Saved data entries:
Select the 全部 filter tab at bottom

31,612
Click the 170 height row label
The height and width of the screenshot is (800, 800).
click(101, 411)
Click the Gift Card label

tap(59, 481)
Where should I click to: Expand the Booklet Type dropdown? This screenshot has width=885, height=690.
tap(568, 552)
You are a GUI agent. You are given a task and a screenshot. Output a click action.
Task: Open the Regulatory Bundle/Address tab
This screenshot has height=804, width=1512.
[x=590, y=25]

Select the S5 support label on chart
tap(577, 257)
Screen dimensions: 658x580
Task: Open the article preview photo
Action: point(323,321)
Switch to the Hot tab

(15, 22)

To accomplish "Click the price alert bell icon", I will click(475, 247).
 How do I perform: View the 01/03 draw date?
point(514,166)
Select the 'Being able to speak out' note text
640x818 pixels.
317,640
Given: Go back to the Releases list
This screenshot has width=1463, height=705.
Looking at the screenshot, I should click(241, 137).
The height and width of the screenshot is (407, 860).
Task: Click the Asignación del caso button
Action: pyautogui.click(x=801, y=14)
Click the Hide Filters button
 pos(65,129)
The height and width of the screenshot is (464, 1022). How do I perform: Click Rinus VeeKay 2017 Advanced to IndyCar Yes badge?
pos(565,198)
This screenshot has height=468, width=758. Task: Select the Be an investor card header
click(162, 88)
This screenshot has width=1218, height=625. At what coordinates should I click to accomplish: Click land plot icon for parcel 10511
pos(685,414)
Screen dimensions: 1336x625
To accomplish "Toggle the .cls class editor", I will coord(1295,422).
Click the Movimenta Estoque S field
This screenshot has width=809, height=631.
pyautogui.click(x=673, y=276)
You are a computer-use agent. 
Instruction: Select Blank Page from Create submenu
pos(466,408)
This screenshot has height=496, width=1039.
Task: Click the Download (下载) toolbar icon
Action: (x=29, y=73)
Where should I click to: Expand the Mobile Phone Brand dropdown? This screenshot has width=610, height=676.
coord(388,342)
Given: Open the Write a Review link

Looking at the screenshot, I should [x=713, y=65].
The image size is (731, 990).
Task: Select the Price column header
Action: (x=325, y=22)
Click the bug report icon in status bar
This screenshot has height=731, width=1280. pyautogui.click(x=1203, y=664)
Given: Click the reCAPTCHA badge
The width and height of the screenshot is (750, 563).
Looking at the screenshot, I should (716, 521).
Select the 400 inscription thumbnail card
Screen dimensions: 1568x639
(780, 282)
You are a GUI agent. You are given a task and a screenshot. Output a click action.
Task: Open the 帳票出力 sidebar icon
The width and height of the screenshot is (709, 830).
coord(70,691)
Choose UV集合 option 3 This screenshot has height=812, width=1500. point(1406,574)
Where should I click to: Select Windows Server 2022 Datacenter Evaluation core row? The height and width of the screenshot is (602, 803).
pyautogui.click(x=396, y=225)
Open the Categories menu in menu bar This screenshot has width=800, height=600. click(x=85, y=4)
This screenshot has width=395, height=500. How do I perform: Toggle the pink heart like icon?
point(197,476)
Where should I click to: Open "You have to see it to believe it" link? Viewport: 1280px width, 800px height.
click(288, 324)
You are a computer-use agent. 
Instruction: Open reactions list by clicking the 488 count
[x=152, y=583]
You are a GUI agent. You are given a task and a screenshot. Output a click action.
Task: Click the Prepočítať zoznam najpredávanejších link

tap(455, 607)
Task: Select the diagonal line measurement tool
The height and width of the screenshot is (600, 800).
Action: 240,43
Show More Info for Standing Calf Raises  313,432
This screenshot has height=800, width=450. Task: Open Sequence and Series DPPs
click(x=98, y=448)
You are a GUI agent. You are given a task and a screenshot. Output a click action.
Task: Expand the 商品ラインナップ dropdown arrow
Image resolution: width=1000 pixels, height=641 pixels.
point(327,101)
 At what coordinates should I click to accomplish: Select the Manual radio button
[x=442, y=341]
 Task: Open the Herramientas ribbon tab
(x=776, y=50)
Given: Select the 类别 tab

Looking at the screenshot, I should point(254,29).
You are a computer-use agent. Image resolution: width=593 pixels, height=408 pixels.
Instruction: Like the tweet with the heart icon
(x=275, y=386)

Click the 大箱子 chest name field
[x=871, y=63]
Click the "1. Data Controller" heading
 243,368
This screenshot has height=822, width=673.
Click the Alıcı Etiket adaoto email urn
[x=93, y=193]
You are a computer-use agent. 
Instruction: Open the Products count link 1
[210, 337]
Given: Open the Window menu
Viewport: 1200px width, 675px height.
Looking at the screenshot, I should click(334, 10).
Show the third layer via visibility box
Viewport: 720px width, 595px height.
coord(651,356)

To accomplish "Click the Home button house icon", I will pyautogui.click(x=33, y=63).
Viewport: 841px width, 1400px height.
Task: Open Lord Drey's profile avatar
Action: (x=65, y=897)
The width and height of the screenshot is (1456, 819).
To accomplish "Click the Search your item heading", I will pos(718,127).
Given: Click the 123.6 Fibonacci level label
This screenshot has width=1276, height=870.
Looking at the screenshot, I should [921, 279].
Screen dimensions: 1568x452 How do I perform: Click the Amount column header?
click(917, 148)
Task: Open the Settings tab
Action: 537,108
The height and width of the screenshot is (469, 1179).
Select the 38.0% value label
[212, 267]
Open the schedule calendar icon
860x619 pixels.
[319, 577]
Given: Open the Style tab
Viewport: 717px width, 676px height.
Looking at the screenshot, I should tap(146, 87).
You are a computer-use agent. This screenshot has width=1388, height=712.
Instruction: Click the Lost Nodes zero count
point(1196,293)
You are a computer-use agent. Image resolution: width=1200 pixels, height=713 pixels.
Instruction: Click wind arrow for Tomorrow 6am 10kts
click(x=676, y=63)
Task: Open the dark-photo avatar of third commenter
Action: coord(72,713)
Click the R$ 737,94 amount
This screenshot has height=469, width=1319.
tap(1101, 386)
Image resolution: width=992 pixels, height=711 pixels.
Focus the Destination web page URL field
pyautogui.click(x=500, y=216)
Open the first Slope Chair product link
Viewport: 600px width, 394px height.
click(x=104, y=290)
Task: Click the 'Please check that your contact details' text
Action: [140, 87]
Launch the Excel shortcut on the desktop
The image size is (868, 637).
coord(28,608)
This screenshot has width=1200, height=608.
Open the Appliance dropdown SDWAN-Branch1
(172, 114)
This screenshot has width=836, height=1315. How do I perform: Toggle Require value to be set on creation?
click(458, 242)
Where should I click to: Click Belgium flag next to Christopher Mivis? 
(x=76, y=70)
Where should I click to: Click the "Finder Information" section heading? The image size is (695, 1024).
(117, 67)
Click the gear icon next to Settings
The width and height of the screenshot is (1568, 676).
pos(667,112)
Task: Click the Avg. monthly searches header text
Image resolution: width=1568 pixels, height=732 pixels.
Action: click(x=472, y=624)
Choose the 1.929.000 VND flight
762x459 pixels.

▶ _WHAT YOU SHOULD DO_
List every line above that holds the word "Show".

▶ _ANSWER_
Show More Info for Standing Calf Raises  313,432
Show the third layer via visibility box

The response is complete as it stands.